I did have a camera, an Ilford Sportsman, loaded with 35mm Black and White film but there was a mark on the lens that I couldn't get off.  

 

Eventually Cromwell and it's train appeared and seemed to me to be crawling over the viaduct and not making much effort at all.   The driver, IIRC, gave a half hearted toot on the whistle and the train went on.   No water stop at Blea Moor though.   All in all a bit of an anti climax to me eyes.   I did take some photos but have never printed them.   The negs are somewhere in a packing box in the shed and I really will have to try and find them and scan them.

 

During the wait I'd started chatting to two guys from London who were standing near us.   They said that they were going to head on to Mallerstang to see the southbound working.   After Cromwell had passed they offered to take me with them and so I said goodbye to my lift home and headed off in the other guy's car, going north via Denthead and the coal road towards Garsdale and Ais Gill.    

 

The road over Ais Gill was one long traffic jam with cars parked both sides of the road for what seemed like miles but we managed to get through and ended up at the south end of Birkett Tunnel where the Mallerstang embankment starts above the ruins of Pendragon Castle.

 

The wait seemed to go on for ever.  One of the guys had a Nagra reel to reel tape recorder and the other had his camera.   We positioned ourselves near the end of the cutting near an overbridge.   Whilst we were waiting there were several diversions from the WCML which seemed, to my memories to be hauled by class 50's, or D400's as I knew them.
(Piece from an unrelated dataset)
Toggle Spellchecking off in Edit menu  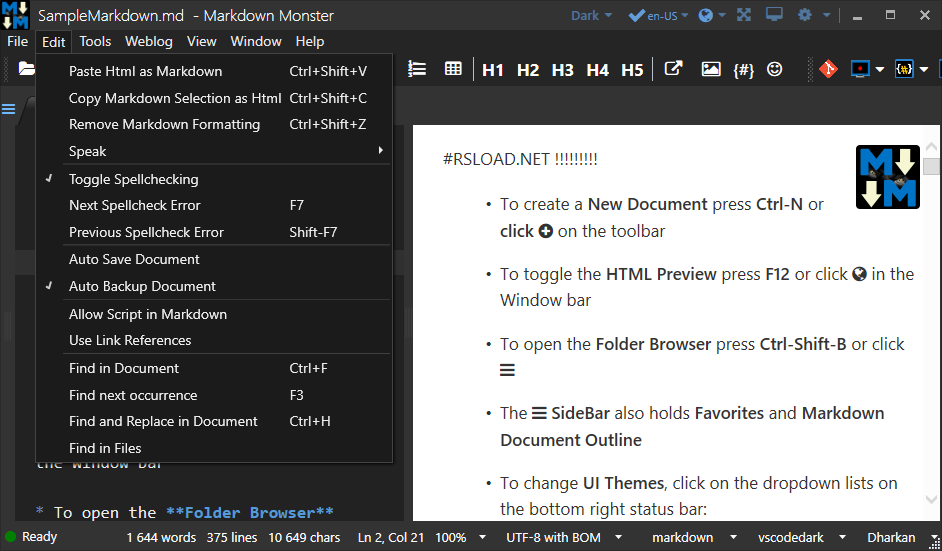[x=133, y=179]
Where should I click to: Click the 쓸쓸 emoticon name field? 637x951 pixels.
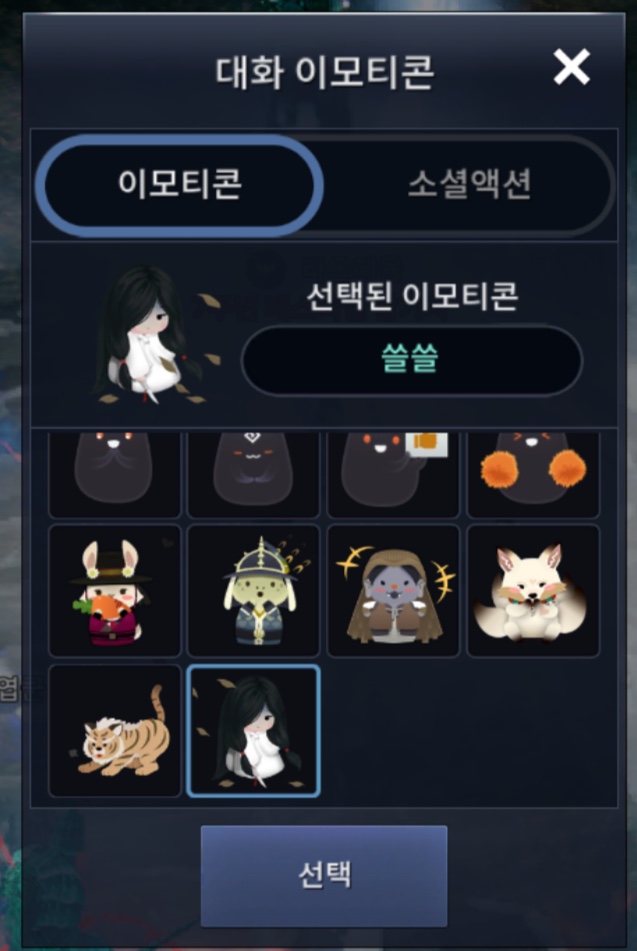pyautogui.click(x=411, y=360)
I think at least one was double headed and they went past at a good pace on the final climb to Ais Gill.

 

Finally the two Black Fives burst out of the tunnel and rushed past us, looking more like a pair of mobile volcanos than locomotives. They were really going for it and seemed to be going a lot faster than the class 50's.   David P Morgan's comment about the Mohawk quoted above, "All the implications of the Book of Revelation" comes to mind.   What a sight and sound it was and to my mind was a far more fitting way for steam to go out, than Cromwell's poor effort earlier.  

 

Well, when we had come back down to earth the two guys offered to take me part of the way home and they headed for the M6 junction at Kirby Lonsdale.   The road took us up over Birkett Tunnel and we had a clear view down the upper Eden Valley with the line along the eastern slopes of Wild Boar fell.   My memory is that every banking and cutting was on fire.   What a fitting way to go in a hail of fire and brimstone and not with a whimper.  

 

I got dropped at the motorway junction and then hitch hiked home.   Full of emotions but broken hearted.   For two years I even stopped trainspotting as it had no real interest for me.   I was still interested in transport and even organised a private trolleybus tour of the Bradford system and a tour of Crewe works, but railways were not the same.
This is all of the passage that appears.